---- TEXT PASSAGE

Building a Home Lab - Part One

homelab

kubernetes

ansible

2025-03-19T17:07:31Z

I had a goal to create an inexpensive Kubernetes cluster on bare metal in my home lab for 2025. The budget I have for this home lab means sticking with the most machine I can get for under $200 per node. That's how I landed on the decision to purchase the Beelink Mini S Pro Mini PC, N100 Processor, 16G DDR4 RAM, 500G SSD.

I bought one to be the control-plane, and two to be worker nodes. Although not necessary to get a kubernetes cluster going, I bought a fourth that I have some future plans for to run some additional services on-prem.

I chose Ubuntu Server 24.04 for the server OS on the nodes. Ansible will be used for some basic configuration but for the install of Kubernetes and Calico, I chose to do it all by hand using kubeadm.

Ansible

Creating the ansible user on the homelab nodes

I'm going to create a user named ansible on each of the nodes that Ansible uses when we run tasks.

--------
---- DATASET EXCERPT

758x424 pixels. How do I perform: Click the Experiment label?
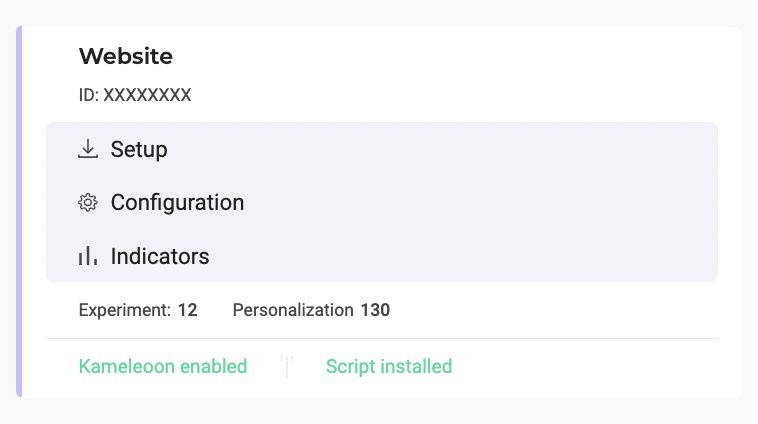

--------

# PROBLEMS TO WORK ON
1. Copy the part of the home lab post starting at "I bought one" and ending at "we run tasks.".
2. Which server operating system does the home lab post say was chosen for the nodes?

# EXPECTED RESPONSES
1.
I bought one to be the control-plane, and two to be worker nodes. Although not necessary to get a kubernetes cluster going, I bought a fourth that I have some future plans for to run some additional services on-prem.

I chose Ubuntu Server 24.04 for the server OS on the nodes. Ansible will be used for some basic configuration but for the install of Kubernetes and Calico, I chose to do it all by hand using kubeadm.

Ansible

Creating the ansible user on the homelab nodes

I'm going to create a user named ansible on each of the nodes that Ansible uses when we run tasks.

2. Ubuntu Server 24.04